The head of Human Rights Watch hailed as “historic” a German court’s sentencing Thursday of a former Syrian colonel to life in prison for crimes against humanity in his war-ravaged country.

In the first global trial over state-sponsored torture and killings in Syria, Anwar Raslan, 58, was found guilty of overseeing the murder of 27 people at the Al-Khatib detention centre in Damascus, also known as “Branch 251”, in 2011 and 2012.

“This is really historic,” HRW executive director Kenneth Roth told reporters from Geneva, where he was presenting the organisation’s annual report when the news of the verdict dropped.

Raslan had sought refuge in Germany after deserting the Syrian regime in 2012.

Prosecutors accused him of overseeing the murder of 58 people and the torture of 4,000 others at the detention centre, but not all of the deaths could be proven.

Raslan was put on trial in April 2020 along with another lower-ranking defendant, Eyad al-Gharib, who was accused of helping to arrest protesters and deliver them to the detention centre.

Gharib was sentenced to four and a half years in prison last year for complicity in crimes against humanity, in the first verdict worldwide over torture by Syrian President Bashar al-Assad’s government.
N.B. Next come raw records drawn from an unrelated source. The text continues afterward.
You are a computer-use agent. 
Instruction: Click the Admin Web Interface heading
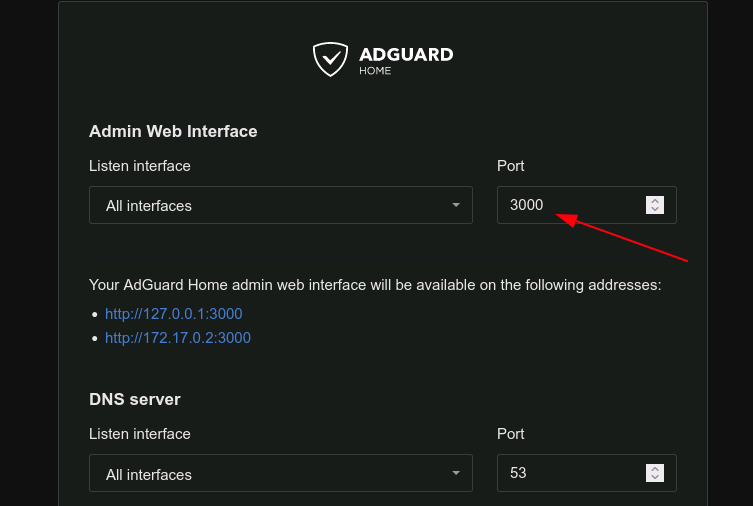pos(173,132)
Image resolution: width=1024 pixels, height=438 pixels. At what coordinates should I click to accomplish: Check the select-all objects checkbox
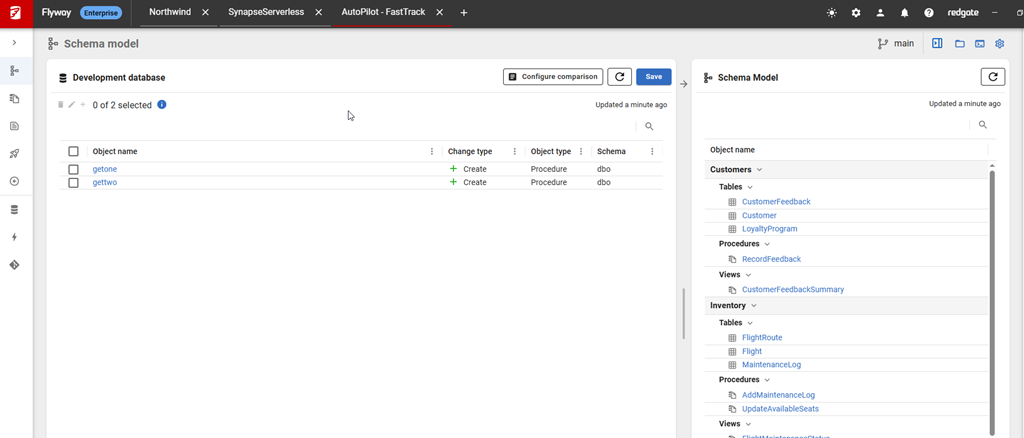73,152
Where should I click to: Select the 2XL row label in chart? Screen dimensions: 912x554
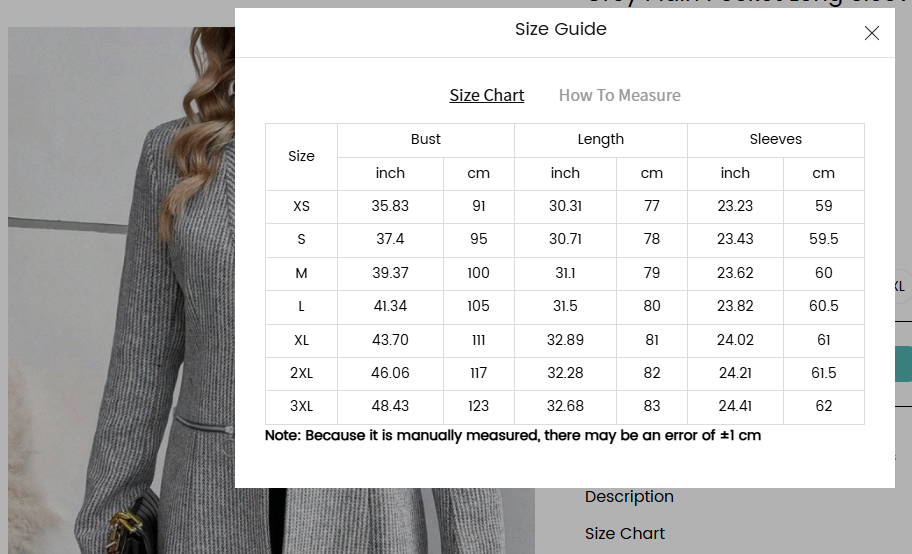[301, 373]
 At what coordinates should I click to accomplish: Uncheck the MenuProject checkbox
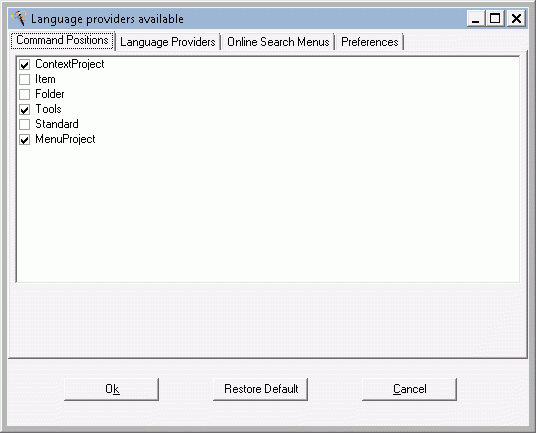(x=25, y=139)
The case was brought using the legal principle of universal jurisdiction, which allows offences to be prosecuted even if they were committed in a different country.

Roth said HRW had helped provide some of the evidence in the trial, maintaining that “the torture and murder in custody that (Raslan) was convicted (of) was a key part of the modus operandi of the Assad government.”
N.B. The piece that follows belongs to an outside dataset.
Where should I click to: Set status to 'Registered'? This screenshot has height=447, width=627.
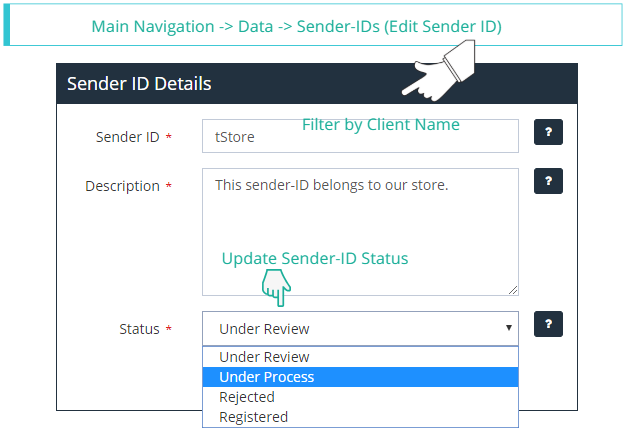tap(254, 417)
He lamented that vetoes by Assad’s main ally Russia, as well as China, at the United Nations Security Council had blocked efforts to bring cases of alleged Syrian atrocities to the International Criminal Court.

But in this situation, where “the natural international institution of justice is unavailable, we don’t give up,” Roth said.

He welcomed the fact that the UN had tasked an international prosecutor with gathering the evidence about war crimes and crimes against humanity in Syria, that could be used by national prosecutors in such cases.

“Germany is very much at the forefront of this, but other governments are joining as well, (getting behind) the idea that certain crimes are so heinous — torture, war crimes, crimes against humanity — that they can be prosecuted in any national court.”